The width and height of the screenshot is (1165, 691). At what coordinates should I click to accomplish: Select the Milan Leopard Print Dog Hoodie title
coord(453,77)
---
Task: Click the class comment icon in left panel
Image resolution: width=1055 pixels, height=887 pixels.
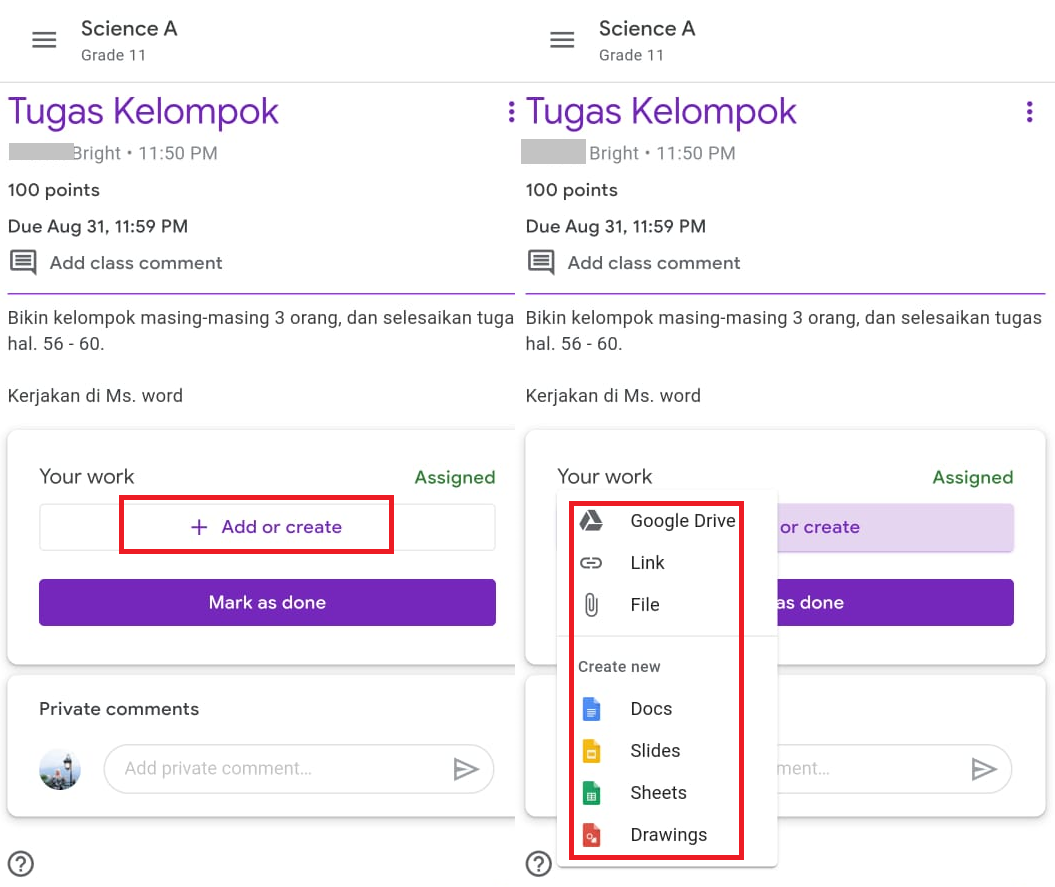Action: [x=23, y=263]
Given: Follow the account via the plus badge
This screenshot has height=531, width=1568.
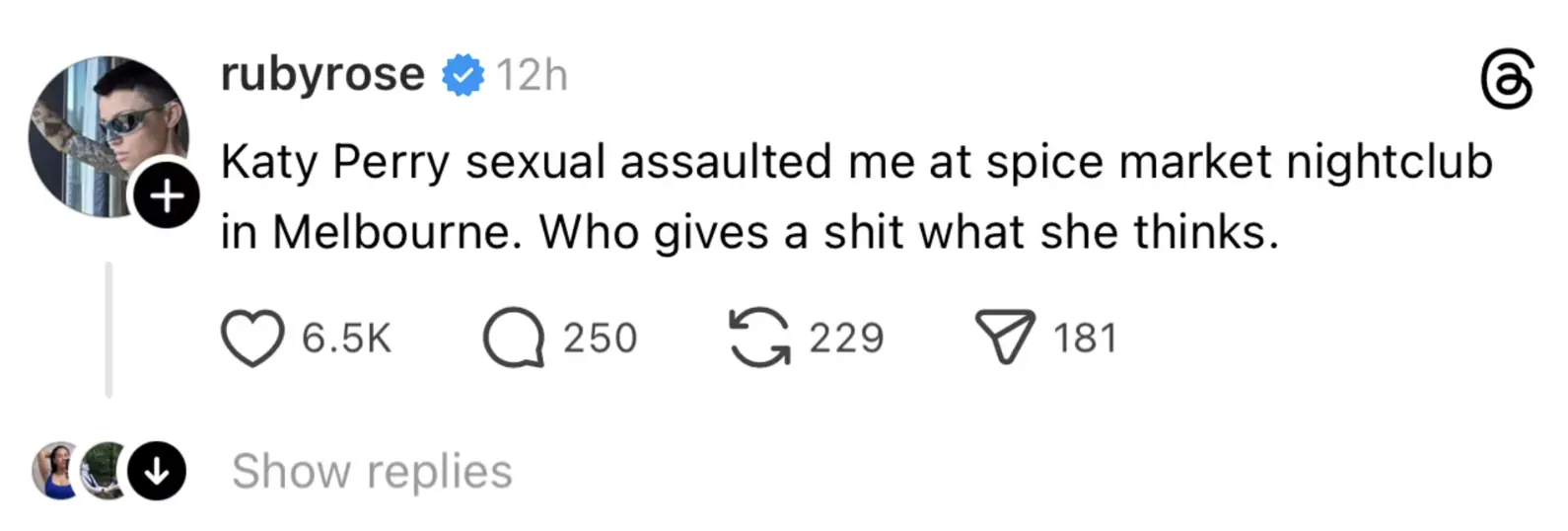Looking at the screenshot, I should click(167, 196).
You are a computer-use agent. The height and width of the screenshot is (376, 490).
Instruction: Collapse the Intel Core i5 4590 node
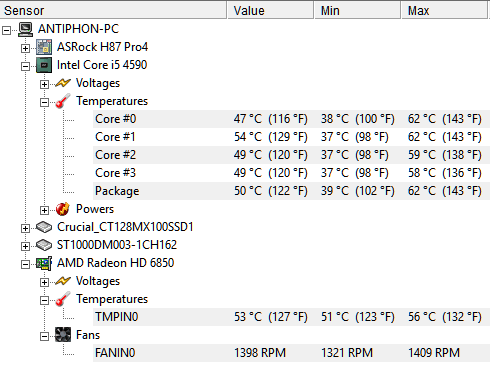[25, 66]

* **Instructions for the task**
Copy out the records word for word, starting at the line that contains "The width and" and ending at the line that contains "coord(453,77)".

* **Task response**
The width and height of the screenshot is (1165, 691). At what coordinates should I click to accomplish: Select the Milan Leopard Print Dog Hoodie title
coord(453,77)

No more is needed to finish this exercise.